=== SELECTED EXTRACT ===
** start **

The government further argues that Donald's modification of the subpoena was improper. Specifically, the government notes that Federal Rule of Civil Procedure 45(d)(3) identifies only three circumstances in which a Rule 45 subpoena may be modified, all of which require court intervention. Id. at 6. Rather than follow Rule 45, however, the government contends that Donald unilaterally modified the subpoena after briefing. Id. The government also takes issue with Donald's assertion that modifications were made in accordance with Rule 37 and Local Rule 37-1, since it is not a party to the underlying litigation. Id. at 7 (citing Pl.'s Reply Ex. 1, ECF No. 120-1). To the extent that Donald's modified subpoena is a new subpoena, the government claims it is deficient as to form and service, that it does not comply with the Touhy regulations, and that it improperly asks for production outside the 100-mile limit under Rule 45(c)(2)(A). Id. at 9-10. Finally, the government represents that after a review of Rule 45 and the scope of the modified subpoena, the FBI still believes the requests to be overbroad, not proportional, seeking irrelevant and/or privileged materials, and requiring a burdensome search. Id. at 10.

Donald takes the position that "to the extent any burden is created by the scope of the [s]ubpoena's requests, fault lies with the government," since Donald "represented to both the Court and the government that [he] is willing to work with the government to narrow the requests." (Pl.'s Mem. Opp'n Mot. Quash 13, ECF No. 102). As indicated above, one cannot question the gravity of the underlying claims Donald brings. However, this is but one factor the Court looks to in determining the reasonableness of discovery requests. It cannot be used to escape the obligation of a party seeking discovery to "take reasonable steps to avoid imposing undue burden or expense on a person subject to [a] subpoena." Fed. R. Civ. P. 45(d)(1).

Nor does the undeniably serious nature of Donald's claims justify the modification of a subpoena request, properly before the Court on a motion to compel, in a reply brief. The Court takes no position on whether the modified subpoena, if properly served, would be enforceable. To allow such a modification at this juncture would deprive the government of meaningful judicial review of a matter before the Court. Both parties brought the government's decision not to comply with the original subpoena before the Court, the government through a Motion to Quash and Donald through a Motion to Compel.

While Donald, in his Motion to Compel, mentioned a general willingness to work with the government to narrow the requests, he nonetheless sought to compel compliance with the entire subpoena and did not specifically mention any possible modifications. Despite Donald's claims that he was willing to negotiate away the truly disputed terms of the subpoena, he was on notice as early as January of this year that the government objected to a request at least similar to the one contained in Request 4. (Pl.'s Mem. Opp'n Mot. Quash Ex. 4 at 2-3, ECF No. 102-4 (email from government's counsel to Donald's counsel stating, "Likewise paragraph 4 is overbroad and it is difficult to see how every investigation that the FBI may have undertaken where GPD was involved is relevant to this civil rights case")). Donald points to no evidence that he withdrew this request prior to immediately before filing his Reply. And, the request was important enough to Donald that he specifically mentioned it in his Cross-Motion to Compel, where he stressed "[t]he [s]ubpoena's rider makes clear that it seeks information regarding `actual or potential criminal conduct or civil rights violations committed or engaged in by Gary Police Department personnel and/or the Gary Police Department.'" (Pl.'s Mem. Opp'n Mot. Quash 10, ECF No. 102 (citing Pl.'s Mem. Opp'n Mot. Quash Ex. 2 at 6-14, ECF No. 102-2)).

** end **

=== RECORDED INFORMATION ===

** start **

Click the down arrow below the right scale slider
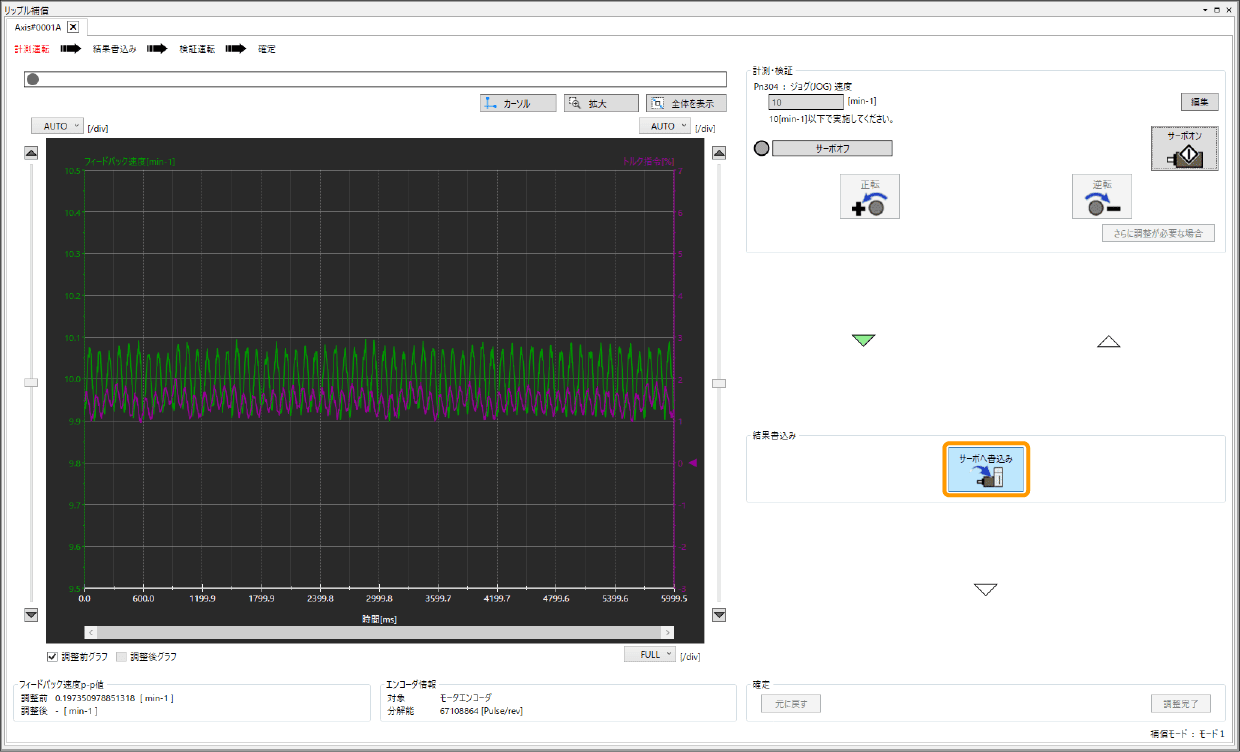Image resolution: width=1240 pixels, height=752 pixels. (718, 615)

** end **

=== TO DO ===
**1)** In the subpoena ruling excerpt, how many circumstances for modifying a Rule 45 subpoena does Federal Rule of Civil Procedure 45(d)(3) identify, according to the government?
**2)** Write a continuation of the subpoena ruling excerpt, picking up after its final sentence.

=== RESPONSES TO THE TASKS ===
**1)** Three, all of which require court intervention.

**2)**
With these facts, the Court will not simply parse the subpoena and enforce the production of some smaller subset of information than that which the entire subpoena seeks. See Fed. R. Civ. P. 45(d)(3)(A)(iv); Griffin v. Foley, 542 F.3d 209, 223 (7th Cir. 2008) ("Moreover, the district court was well within its discretion to quash the subpoena as unduly burdensome."); Tiberi v. CIGNA Ins. Co., 40 F.3d 110, 112 (5th Cir. 1994) ("The district court's decision to quash the subpoena and to allow CIGNA to start anew on a clean slate instead of itself modifying the subpoena was within the court's sound discretion."). The dispute before the Court is whether Donald's subpoena, as served, meets the requirements of Rules 45 and 26 of the Federal Rules of Civil Procedure (under Donald's interpretation of the law) or the APA (under the government's interpretation of the law).

Because this subpoena's breadth determines the outcome under either standard, the Court will not enforce this subpoena. The Court will address the legal standards and the arguments of the parties in more detail below. However, it is important to note at the outset that Donald filed this lawsuit after spending more than two decades in prison on murder and robbery convictions that were vacated in 2016. Donald's Complaint tied his conviction to the misconduct of sworn police officers. Donald's claims are serious and justify placing a burden on parties and non-parties alike through valid—and balanced—discovery requests. The incredibly serious nature of Donald's claims weighs heavily in his favor under either of the legal standards proposed by the parties to this discovery dispute.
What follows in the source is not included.